当模型参数量过大,超出单个设备的显存容量时,模型并行能够将模型的不同部分分配到多个设备上运行。这种方法有效降低了单一设备的显存需求,并允许更大规模的模型推理。

基础矩阵乘模块

matmul1 matmul2

在大模型计算中,矩阵乘(MatMul)不管是在权重还是计算量上都占了相当大的比例。观察矩阵乘,其拥有列可切分性(Column-wise Parallelism)和行可切分性(Row-wise Parallelism)。

Column-wise Parallelism Row-wise Parallelism

以MindSpore原始实现的nn.Dense为起点,分别构建列切和行切的矩阵乘实现。

  1. 通信域的创建和管理,大模型配置的管理 构建CommunicationHelper类管理模型并行的域。

    from mindspore.communication import create_group, get_group_size
    
    class CommunicationHelper:
        def __init__(self, group_name, size):
            self.group_name = group_name
            self.size = size
            self.rank_list = [i for i in range(size)]
    
        def create_tensor_model_parallel_group(self):
            create_group(group=self.group_name, rank_ids=self.rank_list)
    
        def get_tensor_model_paralell_group_size(self):
            return get_group_size(group=self.group_name)
    
        def get_tensor_model_parallel_group(self):
            return self.group_name
    

    构建ConfigHelper管理并配置大模型参数。

    class ConfigHelper:
        def __init__(self,
                     vocab_size,
                     hidden_size,
                     ffn_hidden_size,
                     num_layers,
                     batch_size,
                     seq_length, dtype,
                     num_heads,
                     has_bias=False):
            self.vocab_size = vocab_size
            self.hidden_size = hidden_size
            self.ffn_hidden_size = ffn_hidden_size
            self.num_layers = num_layers
            self.batch_size = batch_size
            self.seq_length = seq_length
            self.dtype = dtype
            self.num_heads = num_heads
            self.has_bias = has_bias
    
  2. 列切矩阵乘 ColumnParallelLinear类,在通过模型并行的设备数计算切分后的权重shape并初始化,列切是切分out_channels;在模型前向,调用矩阵乘计算出并行的结果;最后可以选择对并行的结果进行AllGather,以得到完整的输出。

    MindSpore训推一体框架支持开启infer_boost,该参数会使MS框架开启高性能自研算子库。

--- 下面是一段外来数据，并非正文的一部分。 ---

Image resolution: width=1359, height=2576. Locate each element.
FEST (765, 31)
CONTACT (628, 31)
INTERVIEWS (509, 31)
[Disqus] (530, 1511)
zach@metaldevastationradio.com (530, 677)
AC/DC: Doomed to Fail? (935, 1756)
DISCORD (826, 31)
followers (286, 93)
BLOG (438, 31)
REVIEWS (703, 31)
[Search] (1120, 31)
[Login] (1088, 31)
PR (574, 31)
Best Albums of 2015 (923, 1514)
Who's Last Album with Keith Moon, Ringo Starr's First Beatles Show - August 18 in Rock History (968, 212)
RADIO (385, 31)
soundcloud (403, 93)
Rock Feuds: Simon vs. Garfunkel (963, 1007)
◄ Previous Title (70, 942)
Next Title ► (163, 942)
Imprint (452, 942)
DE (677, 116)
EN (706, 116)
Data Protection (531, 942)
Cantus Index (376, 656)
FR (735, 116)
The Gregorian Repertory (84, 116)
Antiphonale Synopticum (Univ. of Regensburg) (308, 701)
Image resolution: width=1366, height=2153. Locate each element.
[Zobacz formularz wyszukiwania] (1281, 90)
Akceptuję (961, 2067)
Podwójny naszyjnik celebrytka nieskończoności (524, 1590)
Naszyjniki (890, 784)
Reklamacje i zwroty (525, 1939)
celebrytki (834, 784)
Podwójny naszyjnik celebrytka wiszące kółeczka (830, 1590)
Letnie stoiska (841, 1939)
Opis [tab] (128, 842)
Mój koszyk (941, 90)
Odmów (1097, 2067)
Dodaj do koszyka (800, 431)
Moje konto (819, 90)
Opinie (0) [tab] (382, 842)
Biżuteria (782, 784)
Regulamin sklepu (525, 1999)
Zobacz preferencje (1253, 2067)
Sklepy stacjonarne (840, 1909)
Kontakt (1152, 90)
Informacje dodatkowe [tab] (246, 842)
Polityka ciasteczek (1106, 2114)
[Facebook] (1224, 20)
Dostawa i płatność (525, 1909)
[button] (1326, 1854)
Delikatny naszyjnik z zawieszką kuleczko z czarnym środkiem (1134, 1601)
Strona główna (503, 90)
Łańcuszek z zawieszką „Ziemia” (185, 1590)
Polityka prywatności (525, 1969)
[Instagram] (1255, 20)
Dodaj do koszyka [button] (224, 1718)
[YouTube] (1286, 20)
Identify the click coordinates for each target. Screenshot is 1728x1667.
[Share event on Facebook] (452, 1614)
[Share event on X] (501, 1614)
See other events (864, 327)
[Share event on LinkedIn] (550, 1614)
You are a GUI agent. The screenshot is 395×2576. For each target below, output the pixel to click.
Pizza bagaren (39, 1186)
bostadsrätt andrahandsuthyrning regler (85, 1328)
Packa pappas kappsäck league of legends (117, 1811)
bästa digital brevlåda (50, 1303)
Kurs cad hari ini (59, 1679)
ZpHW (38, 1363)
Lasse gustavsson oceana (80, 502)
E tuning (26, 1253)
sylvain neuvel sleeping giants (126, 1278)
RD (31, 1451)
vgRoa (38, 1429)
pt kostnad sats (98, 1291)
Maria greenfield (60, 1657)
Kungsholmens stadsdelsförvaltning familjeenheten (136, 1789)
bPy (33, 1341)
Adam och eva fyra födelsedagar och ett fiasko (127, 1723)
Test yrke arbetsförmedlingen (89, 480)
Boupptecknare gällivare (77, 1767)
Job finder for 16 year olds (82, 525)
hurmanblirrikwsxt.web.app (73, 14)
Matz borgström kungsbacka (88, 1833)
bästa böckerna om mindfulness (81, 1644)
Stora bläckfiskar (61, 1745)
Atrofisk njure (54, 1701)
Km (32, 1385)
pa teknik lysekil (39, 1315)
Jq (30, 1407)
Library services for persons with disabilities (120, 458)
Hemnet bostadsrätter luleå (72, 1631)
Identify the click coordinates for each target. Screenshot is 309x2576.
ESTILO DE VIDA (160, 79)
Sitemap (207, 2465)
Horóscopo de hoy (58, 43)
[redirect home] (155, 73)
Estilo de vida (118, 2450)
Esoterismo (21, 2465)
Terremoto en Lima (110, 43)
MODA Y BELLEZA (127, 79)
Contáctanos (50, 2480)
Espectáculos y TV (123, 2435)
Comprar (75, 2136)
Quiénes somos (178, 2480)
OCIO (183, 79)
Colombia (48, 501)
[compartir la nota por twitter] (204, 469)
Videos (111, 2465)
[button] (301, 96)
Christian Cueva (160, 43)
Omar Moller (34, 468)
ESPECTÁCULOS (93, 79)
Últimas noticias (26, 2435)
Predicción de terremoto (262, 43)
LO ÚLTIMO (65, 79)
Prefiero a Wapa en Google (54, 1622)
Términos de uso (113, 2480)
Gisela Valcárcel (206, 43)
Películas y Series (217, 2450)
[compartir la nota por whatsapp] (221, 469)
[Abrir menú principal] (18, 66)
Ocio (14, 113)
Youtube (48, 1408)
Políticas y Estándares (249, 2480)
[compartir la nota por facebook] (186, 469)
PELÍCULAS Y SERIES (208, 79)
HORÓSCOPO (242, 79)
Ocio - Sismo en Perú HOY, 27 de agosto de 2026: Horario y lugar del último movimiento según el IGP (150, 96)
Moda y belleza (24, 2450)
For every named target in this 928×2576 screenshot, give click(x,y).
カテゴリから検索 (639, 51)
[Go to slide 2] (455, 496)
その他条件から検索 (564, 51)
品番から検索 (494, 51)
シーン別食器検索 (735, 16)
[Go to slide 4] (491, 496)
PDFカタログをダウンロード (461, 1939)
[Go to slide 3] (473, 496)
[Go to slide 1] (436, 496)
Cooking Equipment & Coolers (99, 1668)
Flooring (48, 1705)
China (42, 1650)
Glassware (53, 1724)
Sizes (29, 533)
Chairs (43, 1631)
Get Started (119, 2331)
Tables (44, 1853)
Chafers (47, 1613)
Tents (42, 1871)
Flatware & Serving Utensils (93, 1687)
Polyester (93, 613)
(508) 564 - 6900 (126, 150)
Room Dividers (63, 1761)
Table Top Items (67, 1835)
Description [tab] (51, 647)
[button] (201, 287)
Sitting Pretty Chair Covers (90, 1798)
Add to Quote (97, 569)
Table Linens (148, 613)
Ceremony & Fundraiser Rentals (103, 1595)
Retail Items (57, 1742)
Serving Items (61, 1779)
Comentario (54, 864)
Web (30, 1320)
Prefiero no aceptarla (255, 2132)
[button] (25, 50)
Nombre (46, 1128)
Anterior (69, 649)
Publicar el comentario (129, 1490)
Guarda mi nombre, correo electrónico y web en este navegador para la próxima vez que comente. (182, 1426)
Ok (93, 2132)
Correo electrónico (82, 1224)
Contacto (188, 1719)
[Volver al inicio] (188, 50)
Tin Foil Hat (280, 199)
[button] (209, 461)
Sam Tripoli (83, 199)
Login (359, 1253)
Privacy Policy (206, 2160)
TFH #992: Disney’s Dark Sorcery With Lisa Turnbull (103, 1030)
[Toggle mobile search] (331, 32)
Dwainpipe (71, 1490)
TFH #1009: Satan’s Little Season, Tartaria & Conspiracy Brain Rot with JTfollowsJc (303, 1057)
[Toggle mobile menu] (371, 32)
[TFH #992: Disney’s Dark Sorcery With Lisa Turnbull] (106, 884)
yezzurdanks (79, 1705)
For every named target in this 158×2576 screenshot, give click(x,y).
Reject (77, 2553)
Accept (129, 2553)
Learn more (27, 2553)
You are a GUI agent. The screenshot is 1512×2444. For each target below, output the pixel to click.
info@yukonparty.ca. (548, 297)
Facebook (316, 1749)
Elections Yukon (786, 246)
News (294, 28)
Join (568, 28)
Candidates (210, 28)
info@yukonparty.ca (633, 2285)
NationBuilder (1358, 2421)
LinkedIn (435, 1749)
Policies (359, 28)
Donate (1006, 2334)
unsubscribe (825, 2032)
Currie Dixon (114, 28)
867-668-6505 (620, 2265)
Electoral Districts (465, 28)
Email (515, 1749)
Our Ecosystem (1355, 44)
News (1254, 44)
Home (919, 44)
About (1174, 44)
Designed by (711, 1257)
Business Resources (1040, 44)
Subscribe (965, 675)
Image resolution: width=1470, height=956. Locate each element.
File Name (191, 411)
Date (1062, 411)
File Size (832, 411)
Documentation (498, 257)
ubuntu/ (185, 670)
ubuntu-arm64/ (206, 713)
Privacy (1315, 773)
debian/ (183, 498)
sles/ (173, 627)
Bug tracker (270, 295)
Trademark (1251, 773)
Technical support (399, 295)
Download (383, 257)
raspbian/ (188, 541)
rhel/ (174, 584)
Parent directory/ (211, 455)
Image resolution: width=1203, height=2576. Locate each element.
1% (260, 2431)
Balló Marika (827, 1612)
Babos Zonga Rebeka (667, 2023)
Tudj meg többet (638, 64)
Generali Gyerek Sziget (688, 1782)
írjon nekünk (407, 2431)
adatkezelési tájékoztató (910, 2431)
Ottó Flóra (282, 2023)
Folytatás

启动该模式需要:

    • 设置变量:

    from mindspore import set_context
    set_context(jit_config={"jit_level": 'O0', "infer_boost": 'on'})
    
    • 设置系统环境变量:

    export ASCEND_HOME_PATH={$ascend_custom_path}
    

    以模型并行device数是2时为例,设置环境变量和初始化通信组,并配置大模型参数config。

    from mindspore import nn, Parameter, ops, Tensor
    from mindspore.common import dtype as mstype
    from mindspore.communication import init
    from mindspore.common.initializer import initializer
    import numpy as np
    
    from mindspore import set_context
    set_context(jit_config={"jit_level": 'O0', "infer_boost": 'on'})
    
    TP_GROUP_NAME='tp'
    TP_SIZE = 2
    COMMUN_HELPER = CommunicationHelper(group_name=TP_GROUP_NAME, size=TP_SIZE)
    
    init()
    COMMUN_HELPER.create_tensor_model_parallel_group()
    
    config = ConfigHelper(batch_size=64,
                          vocab_size=32000,
                          num_layers=4,
                          seq_length=2048,
                          hidden_size=1024,
                          ffn_hidden_size=4096,
                          dtype=mstype.float16,
                          num_heads=8,
                          has_bias=False)
    

    列切矩阵乘模块

    class ColumnParallelLinear(nn.Cell):
        def __init__(self,
                     in_channels,
                     out_channels,
                     weight_init=None,
                     bias_init=None,
                     has_bias=True,
                     dtype=mstype.float32):
            super().__init__()
            self.in_channels = in_channels
            self.out_channels = out_channels
            self.has_bias = has_bias
            self.tensor_parallel_group_size = COMMUN_HELPER.get_tensor_model_paralell_group_size()
            self.out_channels_per_partition = out_channels // self.tensor_parallel_group_size
            self.dtype = dtype
            weight_shape = (self.out_channels_per_partition, self.in_channels)
            self.weight = Parameter(initializer(weight_init, weight_shape, self.dtype), name="weight")
            if self.has_bias:
                self.bias = Parameter(initializer(bias_init, (self.out_channels_per_partition), self.dtype), name="bias")
                self.bias_add = ops.Add()
            self.matmul = ops.BatchMatMul(transpose_b=True)
            self.cast = ops.Cast()
    
        def construct(self, x):
            origin_dtype = x.dtype
            x = self.cast(x, self.dtype)
            out = self.matmul(x, self.weight)
            if self.has_bias:
                output_parallel = self.bias_add(
                    output_parallel, self.cast(self.bias, self.dtype)
                )
            out = self.cast(out, origin_dtype)
            return out
    

    列切矩阵乘法的输出是并行的,若需要得到完整的输出,可通过GatherLastDim得到。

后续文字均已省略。